Can you give an example of a real-world use case in which the OCS approach brought about significant benefits?
The LightConnect Fabric V-Pod approach to resource optimization is in the early stage of adoption within major cloud data centers where the potential savings are enormous. One of the largest Web-scale data center operators is actively deploying CALIENT’s OCS technology into its production networks, and we have several others in advanced stages of business development. The nature of these business relationships is confidential so I’m not able to share details, but the use cases are very aligned with compute resource optimization, as I’ve described earlier.
In addition to V-Pod-based resource allocations, we’re seeing several other very practical use cases that benefit from frequent network reconfiguration. These include index/database synchronizations, database resiliency across availability zones, content delivery and edge caching, and storage replication, backup and disaster recovery.
Facebook has built a modular architecture with non-blocking any to any connectivity between compute resources across all pods, but it doesn’t solve the problem of resource fragmentation when a workload expands over time and is shuffled across pods for elasticity.
I also question if non-blocking connectivity between each server in the data center is really needed because application resource allocations tend to be localized within their respective clusters. By contrast, a LightConnect Fabric solution offers full agility in allocation or interconnection of resources and at lower cost than a fully non-blocking L2/3 fabric.
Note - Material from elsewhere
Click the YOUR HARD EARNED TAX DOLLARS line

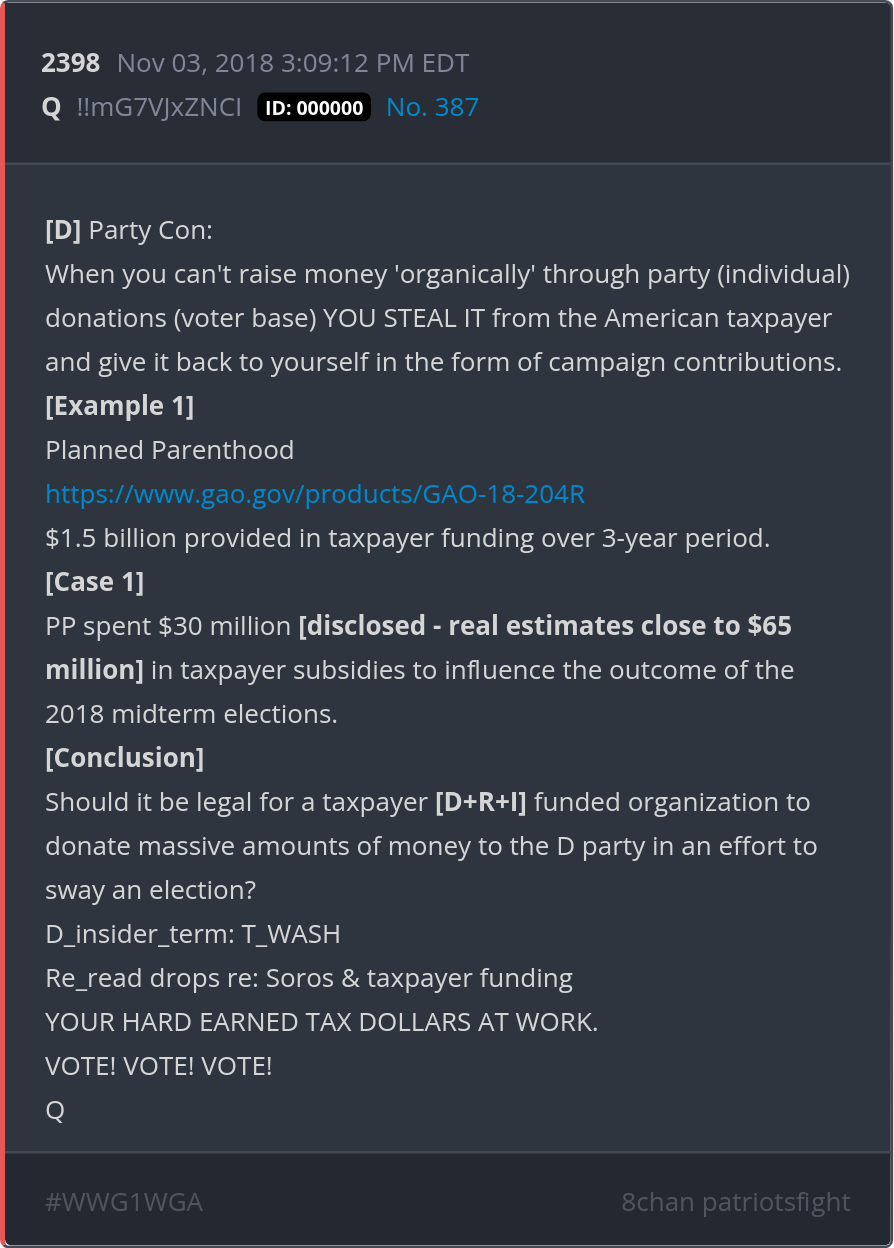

Large numbers of spine switches, as we see in the fully scaled-out Facebook architecture, also increase the potential for ECMP hash-conflicts in the presence of multiple east-west elephant flows. This can lead to degraded network performance, including hot spot buildup on some links, and increased latency, leading to a reduction in network performance and throughput.
Offloading of elephant flows to a separate LightConnect Fabric, by contrast, is a very elegant and cost-effective solution that frees up the Layer 2/3 network to deliver the less-persistent traffic flows and avoid the buffer overloads that can happen in all-packet solutions.
How would a customer go about adopting the LightConnect Fabric V-Pod approach? Is this only relevant to greenfield deployments? How can a customer get started?
While greenfield deployments are the easiest to implement, existing facilities can definitely adopt the LightConnect Fabric in their architectures. The first step is to identify which resources (racks of servers, storage, etc.) can be shared and to connect these to the LightConnect Fabric. This is a very scalable approach because it can grow from a single OCS to as many as are needed over time.
The Fabric is managed by the LightConnect Fabric Manager. This can be deployed as a stand-alone solution, allowing data center operators to make changes to the fabric as needed, or can be integrated into existing data center resource management systems via variety of open interfaces (TL1, REST, SNMP, RPC or WebGUI).